Thoughts on the specifics of what might have failed for your process.
1. Were you trying to quit out of the routine to get into programming mode? You cannot exit from a tied terminal session (one that enters cache calling a routine) to a programming mode session. When the routine quits the terminal session exits.
2. After execution the terminal screen will exit. Was the work done in that second namespace something that you would expect to see output from, or have to enter text to a read command? or would it run fast and then quit? IE, did the work get done, but you not see it?
3. Do you have error trapping in your routine in that namespace, and did an error get trapped. This may help understand the behavior.
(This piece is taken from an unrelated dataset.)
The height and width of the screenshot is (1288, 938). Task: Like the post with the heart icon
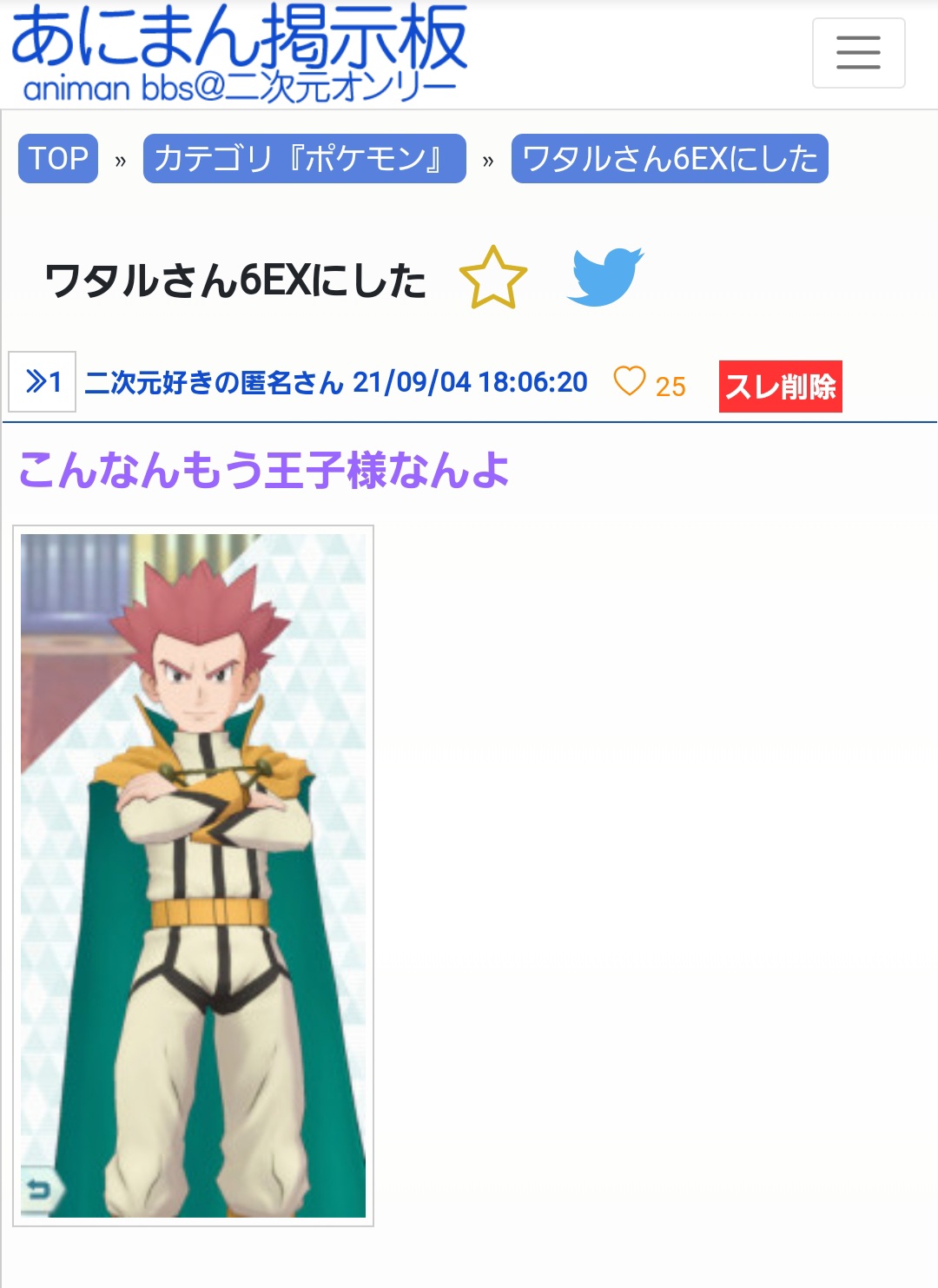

If this is not helpful please open a WRC issue and get help from support in addressing your issue.
Without research It is hard to say what might have caused this. Definitely something you should open with support if it keeps happening.
For completeness I'm adding below the steps to check on the status of the task manager and how to start or resume it if necessary:
In cache terminal:
%SYS>d ^TASKMGR
1) Create a Task
2) Edit a Task
3) List Tasks
4) Delete a Task
5) Suspend a Task
6) Resume a Task
7) Run a Task
8) Task Reports
9) Task Manager Options
10) Exit
Option? 9
1) Task Manager Information
2) Start Task Manager
3) Suspend Task Manager
4) Resume Task Manager
5) Task Manager History
6) Define Mail Settings
7) Exit
Option? 1
Task Manager Version: 2.9
Task Manager is currently suspended
Task History purged after 7 days
1) Task Manager Information
2) Start Task Manager
3) Suspend Task Manager
4) Resume Task Manager
5) Task Manager History
6) Define Mail Settings
7) Exit
Option? <---Here you can choose to resume or start the task manager depending on the status from the Task Manager information returned in the step above.